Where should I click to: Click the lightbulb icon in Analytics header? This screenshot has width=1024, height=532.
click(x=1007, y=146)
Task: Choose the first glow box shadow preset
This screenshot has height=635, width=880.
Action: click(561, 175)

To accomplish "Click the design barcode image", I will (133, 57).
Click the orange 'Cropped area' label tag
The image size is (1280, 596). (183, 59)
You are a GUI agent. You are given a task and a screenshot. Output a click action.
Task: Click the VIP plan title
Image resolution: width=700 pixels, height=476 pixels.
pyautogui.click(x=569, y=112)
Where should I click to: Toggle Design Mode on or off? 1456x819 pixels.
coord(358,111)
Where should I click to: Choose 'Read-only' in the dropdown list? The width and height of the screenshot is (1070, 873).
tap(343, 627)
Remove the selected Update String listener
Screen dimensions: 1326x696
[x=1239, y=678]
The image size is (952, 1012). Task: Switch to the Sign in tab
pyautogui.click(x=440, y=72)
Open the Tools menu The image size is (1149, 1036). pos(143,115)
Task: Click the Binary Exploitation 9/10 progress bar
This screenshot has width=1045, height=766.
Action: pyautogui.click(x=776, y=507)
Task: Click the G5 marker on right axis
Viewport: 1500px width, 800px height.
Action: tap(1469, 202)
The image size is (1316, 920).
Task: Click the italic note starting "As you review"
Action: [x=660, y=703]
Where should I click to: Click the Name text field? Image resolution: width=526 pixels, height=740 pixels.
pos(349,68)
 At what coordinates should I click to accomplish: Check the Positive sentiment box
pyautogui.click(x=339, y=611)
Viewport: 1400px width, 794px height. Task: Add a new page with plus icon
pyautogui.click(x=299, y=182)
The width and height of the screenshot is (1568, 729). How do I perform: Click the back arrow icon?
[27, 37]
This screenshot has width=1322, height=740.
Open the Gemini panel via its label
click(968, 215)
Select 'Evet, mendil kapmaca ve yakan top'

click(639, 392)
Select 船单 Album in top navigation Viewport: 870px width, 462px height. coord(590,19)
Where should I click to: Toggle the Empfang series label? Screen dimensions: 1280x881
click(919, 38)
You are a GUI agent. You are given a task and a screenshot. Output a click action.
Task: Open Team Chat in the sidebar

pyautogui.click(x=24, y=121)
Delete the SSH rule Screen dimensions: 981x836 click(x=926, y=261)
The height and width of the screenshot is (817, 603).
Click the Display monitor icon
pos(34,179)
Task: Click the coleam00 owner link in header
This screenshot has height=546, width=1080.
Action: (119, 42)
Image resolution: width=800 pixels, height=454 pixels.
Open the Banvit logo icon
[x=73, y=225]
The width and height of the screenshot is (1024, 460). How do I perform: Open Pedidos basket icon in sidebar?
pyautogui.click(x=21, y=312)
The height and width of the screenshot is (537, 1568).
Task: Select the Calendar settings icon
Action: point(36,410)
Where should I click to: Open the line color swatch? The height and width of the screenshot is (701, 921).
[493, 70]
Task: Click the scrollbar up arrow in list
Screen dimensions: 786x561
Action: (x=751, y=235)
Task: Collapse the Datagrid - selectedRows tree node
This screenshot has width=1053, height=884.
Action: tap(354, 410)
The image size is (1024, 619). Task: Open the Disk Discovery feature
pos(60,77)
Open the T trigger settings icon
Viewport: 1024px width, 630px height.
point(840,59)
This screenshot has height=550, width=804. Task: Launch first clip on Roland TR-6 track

# ACTION ITEM
Your answer should consist of the lines from the line with "Task: Click the Binary" to the line with "Open the T trigger settings icon" above, repeated exactly, both ends included.

# OUTPUT FOR THIS EXERCISE
Task: Click the Binary Exploitation 9/10 progress bar
This screenshot has width=1045, height=766.
Action: pyautogui.click(x=776, y=507)
Task: Click the G5 marker on right axis
Viewport: 1500px width, 800px height.
Action: tap(1469, 202)
The image size is (1316, 920).
Task: Click the italic note starting "As you review"
Action: [x=660, y=703]
Where should I click to: Click the Name text field? Image resolution: width=526 pixels, height=740 pixels.
pos(349,68)
 At what coordinates should I click to accomplish: Check the Positive sentiment box
pyautogui.click(x=339, y=611)
Viewport: 1400px width, 794px height. Task: Add a new page with plus icon
pyautogui.click(x=299, y=182)
The width and height of the screenshot is (1568, 729). How do I perform: Click the back arrow icon?
[27, 37]
This screenshot has width=1322, height=740.
Open the Gemini panel via its label
click(968, 215)
Select 'Evet, mendil kapmaca ve yakan top'

click(639, 392)
Select 船单 Album in top navigation Viewport: 870px width, 462px height. coord(590,19)
Where should I click to: Toggle the Empfang series label? Screen dimensions: 1280x881
click(919, 38)
You are a GUI agent. You are given a task and a screenshot. Output a click action.
Task: Open Team Chat in the sidebar

pyautogui.click(x=24, y=121)
Delete the SSH rule Screen dimensions: 981x836 click(x=926, y=261)
The height and width of the screenshot is (817, 603).
Click the Display monitor icon
pos(34,179)
Task: Click the coleam00 owner link in header
This screenshot has height=546, width=1080.
Action: (119, 42)
Image resolution: width=800 pixels, height=454 pixels.
Open the Banvit logo icon
[x=73, y=225]
The width and height of the screenshot is (1024, 460). How do I perform: Open Pedidos basket icon in sidebar?
pyautogui.click(x=21, y=312)
The height and width of the screenshot is (537, 1568).
Task: Select the Calendar settings icon
Action: point(36,410)
Where should I click to: Open the line color swatch? The height and width of the screenshot is (701, 921).
[493, 70]
Task: Click the scrollbar up arrow in list
Screen dimensions: 786x561
Action: (x=751, y=235)
Task: Collapse the Datagrid - selectedRows tree node
This screenshot has width=1053, height=884.
Action: tap(354, 410)
The image size is (1024, 619). Task: Open the Disk Discovery feature
pos(60,77)
Open the T trigger settings icon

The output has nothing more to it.